Work required: Rewrite every line of the records below in full, rescaling each coordinate given as an answer by a factor of 1.4 and rounding to whole numbers, with halves rounded up, while leaving all other text and numbers unchanged. Omit the pictures from your answer.

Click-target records
□ □ □ □ □ □ □

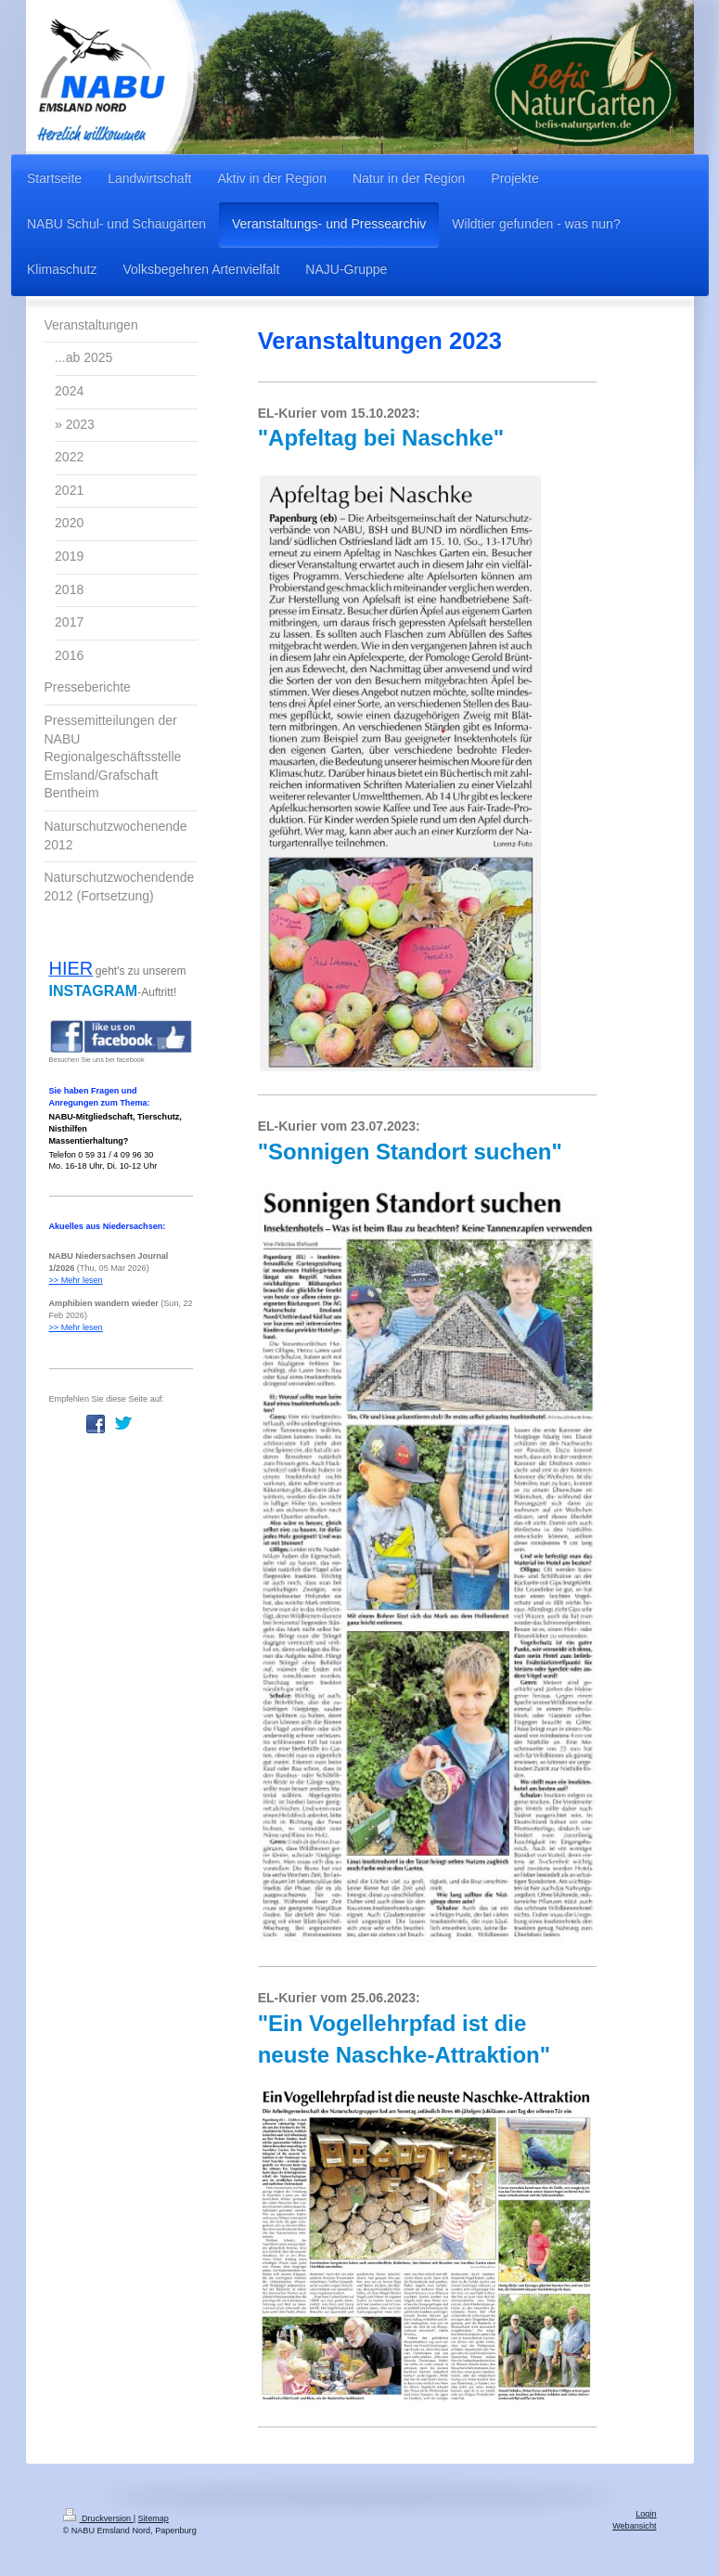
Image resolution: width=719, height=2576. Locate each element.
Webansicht (634, 2526)
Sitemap (153, 2518)
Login (646, 2513)
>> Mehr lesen (76, 1280)
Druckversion (98, 2518)
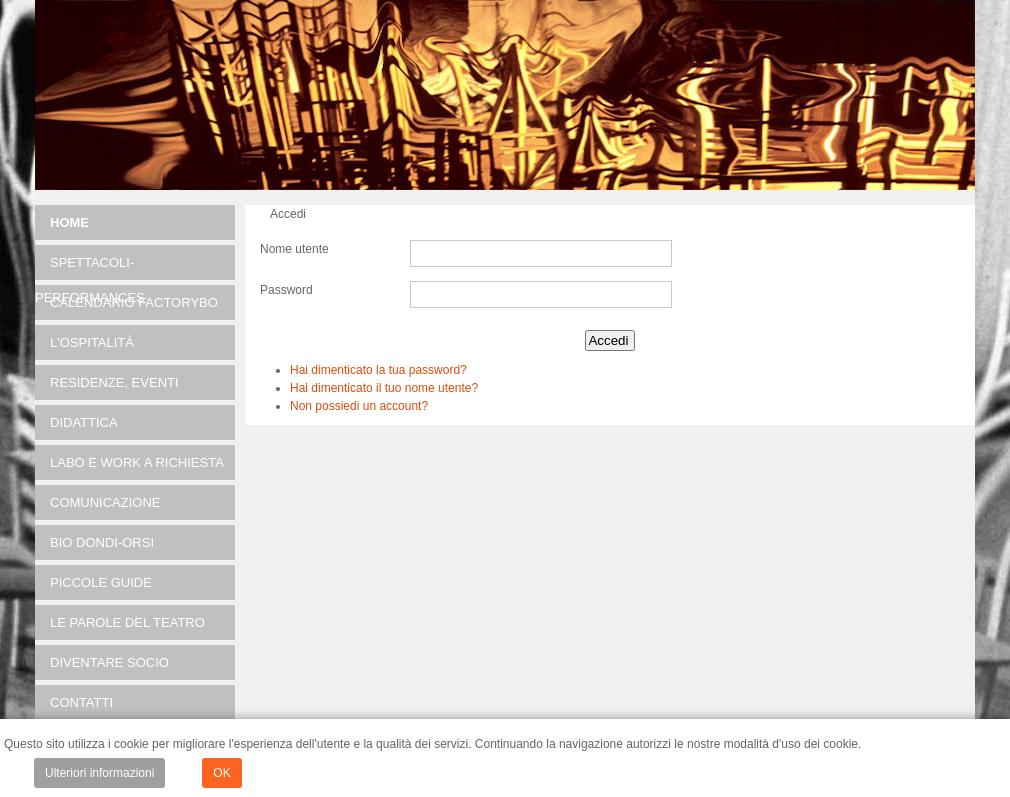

□ □ □ □ □ □ □

Solution:
Image resolution: width=719, height=2576. Locate each element.
Webansicht (888, 3536)
Sitemap (214, 3525)
Login (904, 3518)
>> Mehr lesen (106, 1792)
Druckversion (137, 3525)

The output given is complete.